3. ALTERED IMAGES: DON’T TALK TO ME ABOUT LOVE“ (von der CBS-LP „BITE“)

Nichts ist unaktueller als dieser Hit von gestern, der nicht einmal ein richtiger Hit war und von einer Gruppe stammt, die ich eigentlich nicht leiden kann und deren Sängerin sich als Stilvorbild eine Schauspielerin gewählt hat, die ich noch weniger leiden kann (Leslie Caron, die immer irgendwelche Gigis und andere französelnde Charaktere spielt), aber dennoch so eine tiefe, aufwühlende, ja nachgerade lebensweise, zeitweilig auch auf charmante Art naseweise Ausstrahlung auf mich hat (für die Freunde der Grammatik: Subjekt ist der Hit, nicht die Sängerin, noch die Schauspielerin): „Erzähl mir bloß nichts von Liebe.“ Das könnte man so auch auf Deutsch singen. Vielleicht ein Lied für Nena.
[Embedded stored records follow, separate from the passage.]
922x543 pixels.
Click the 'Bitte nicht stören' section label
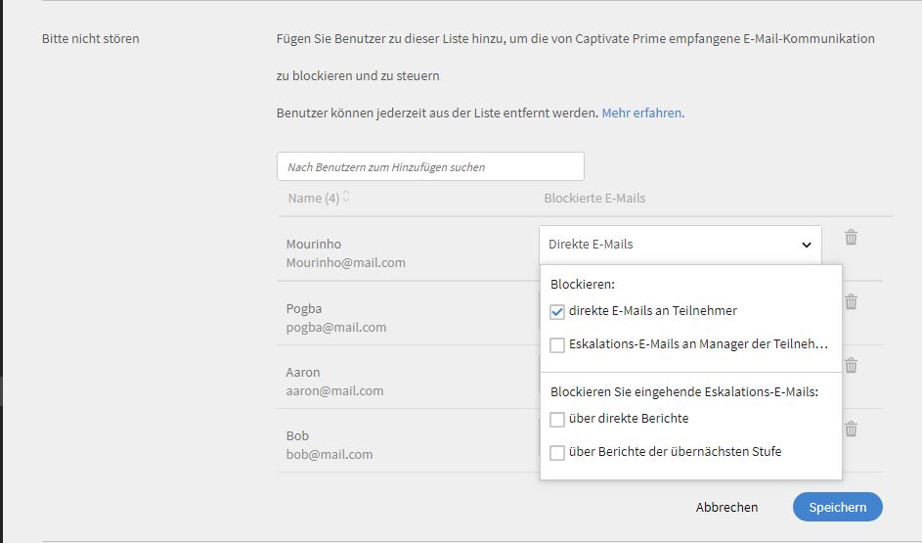[x=90, y=39]
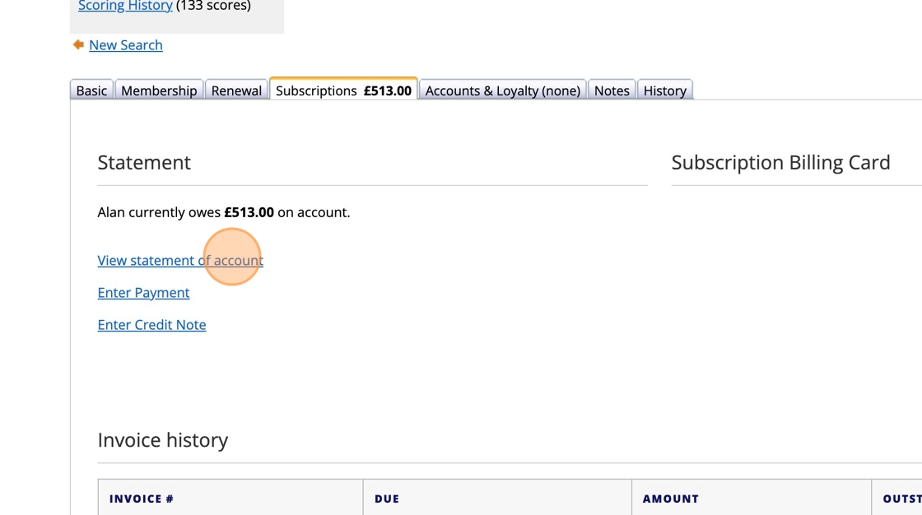Viewport: 922px width, 515px height.
Task: Start a New Search
Action: 125,45
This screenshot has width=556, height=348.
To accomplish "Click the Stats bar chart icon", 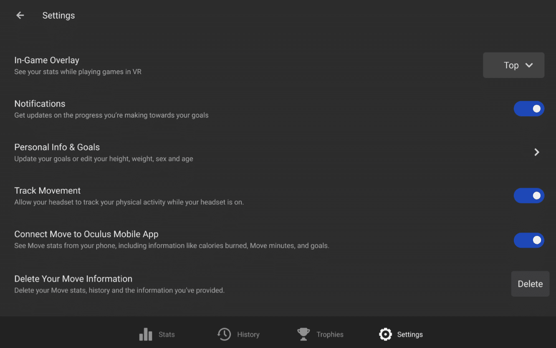I will point(146,334).
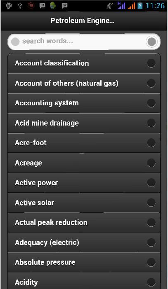
Task: Tap the muted sound status icon
Action: (x=110, y=6)
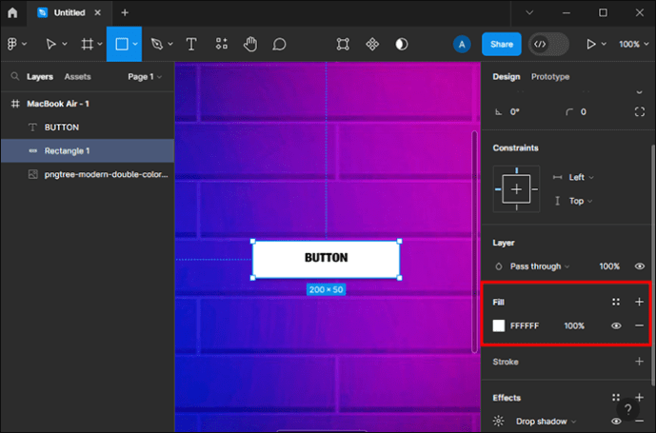
Task: Click the Create component icon
Action: (x=372, y=44)
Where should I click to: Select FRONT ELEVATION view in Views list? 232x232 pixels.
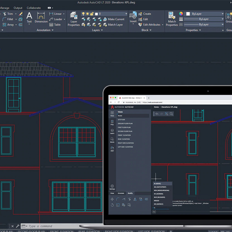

4. CULTURE CLUB: „KARMA CHAMELEON“ (Virgin-Single)

Objektiv die beste Platte des Monats. Ach! Seit Längerem! Brillante Melodie, brillantes Arrangement, brillant bescheuerter Text!

5. HEAVEN 17: „CRUSHED BY THE WHEELS OF INDUSTRY“, PART I & II (UNINTERRUPTED SINGLE VERSION), „CRUSHED BY THE WHEELS OF INDUSTRY“ (ALBUM VERSION), „CRUSHED BY THE WHEELS OF INDUSTRY“ (EXTENDED DANCE VERSION) (Virgin-Maxi)

Die neue Heaven 17-Maxi ist immer ein Gewinn, für jeden Haushalt.

6. MARC AND THE MAMBAS: Diverses (von der Doppel-LP „TORMENTS AND TORREROS“, Some Bizarre-Import)

Marc Almond, der unlängst das Ende seiner musikalischen Karriere verkünden wollte, aber irgendwie sich selbst nicht glauben konnte, entdeckt Andalusien, das Land wo es das Pathos im Dutzend billiger gibt. So eine schleimige, kleine, pathetische Genialität wie sie sich großartig auf dieser Platte auslebt, so losgelassen großartig und schwülstigschwülstig, kann nur das Vorbild selber kommentieren. Federico Garcia Lorca: „Mit einem Löffel schlug er der Affen Arsch. Mit einem Löffel.“

7. NEW EDITION: „IS THIS THE END“ / „GIMME YOUR LOVE“ / „CANDY GIRL“ (von der Metronome-LP „Candy Girl“)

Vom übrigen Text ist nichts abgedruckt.